Every line from the one containing "Service Contracts (604, 2214)" to the end of the records below, written out word for word, is the whole answer.

□ □ □

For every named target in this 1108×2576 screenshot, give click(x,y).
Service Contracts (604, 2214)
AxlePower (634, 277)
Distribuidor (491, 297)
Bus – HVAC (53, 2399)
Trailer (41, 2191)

□ □ □

The completed task ->
Service Contracts (604, 2214)
AxlePower (634, 277)
Distribuidor (491, 297)
Bus – HVAC (53, 2399)
Trailer (41, 2191)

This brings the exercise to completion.